Баранец не стеснялся в выражениях:
– Выхожу на «Арбатской», товарищ адмирал, иду на работу. Под ногами крутится шкет. Лет десять, не больше.
– Дядя полковник, тебе не стыдно?
Я оторопел. Эка, думаю, тебя расписюнило! Будет тебе укорот.
– А чего ж стыдиться? – спрашиваю.
Пацан улыбается, Игорь Владимирович, а зубы щербатые, как у меня в детстве…
– Что ты полковник!
Там, в Беловежской Пуще, «высокие договаривающиеся стороны» понимали, черт возьми, сколько судеб они искалечат?
– Знаешь, адмирал, что было с Ельциным, когда Леня Грач на приеме в Кремле рассказал ему твой анекдот? Новый год, все веселятся, Лещенко поет, обнимаясь с Винокуром, а тут – пьяный Леня: хочет порадовать Бориса Николаевича.
Пенкин замер:
– И как?
– Ельцин побагровел, бросил на стол бокал с шампанским (Коржаков, слушай, его налету поймал, как в цирке!) и стал костерить Кравчука: «Да если б я захотел, Леонид, Кравчук бы все отдал, от Измаила до Ростова…»
– А что ж не взяли? – спрашивает Леня.
Вразумительного ответа не было.
Вот так…
– Да.
– Человек – хозяин своей судьбы, товарищ командующий. До тех пор, пока он не встретит хозяйку.
– Американцы… да, – согласился Касатонов. – Хозяйничают, конечно…
Он по-своему понял шутку политрука.
Ветер усилился, луна спряталась за облака, там, за облаками, ей как-то спокойнее, наверное…
– Выходит, ошибочка вышла с царем… Борисом, да?
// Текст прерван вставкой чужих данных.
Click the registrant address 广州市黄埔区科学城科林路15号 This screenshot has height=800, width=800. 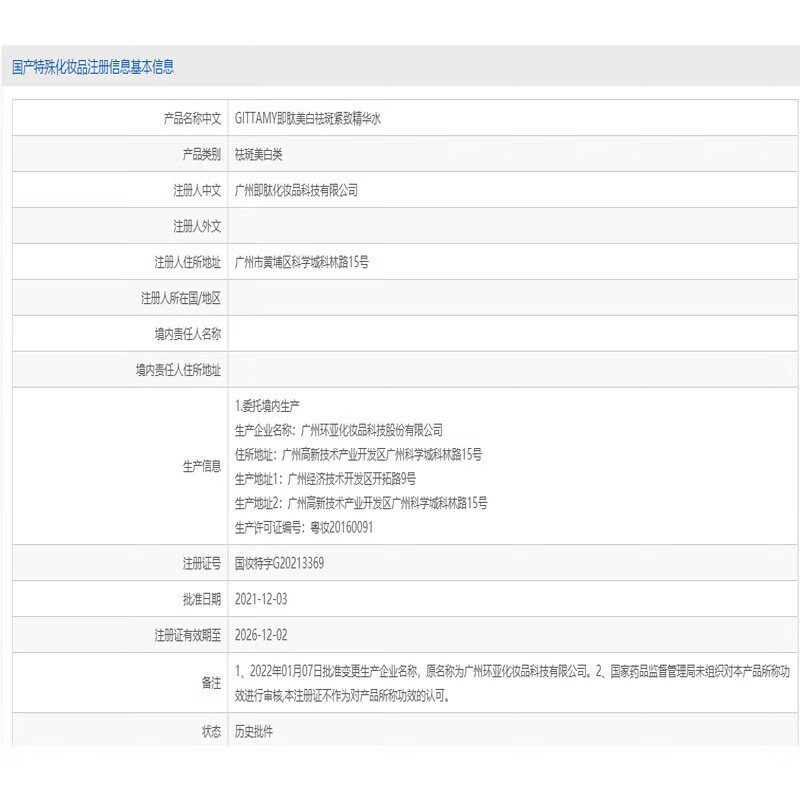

Не царь, а дубина стоеросовая…
Касатонов нахмурился, помолчал.
– В моем присутствии, товарищ контр-адмирал… – начал он, – подобные высказывания о Верховном главнокомандующем…
Пенкин вытянулся «по струнке»:
– Прошу меня извинить, товарищ адмирал!
– Делаю вам, Александр Александрович, замечание.
– Такое больше не повторится, товарищ командующий.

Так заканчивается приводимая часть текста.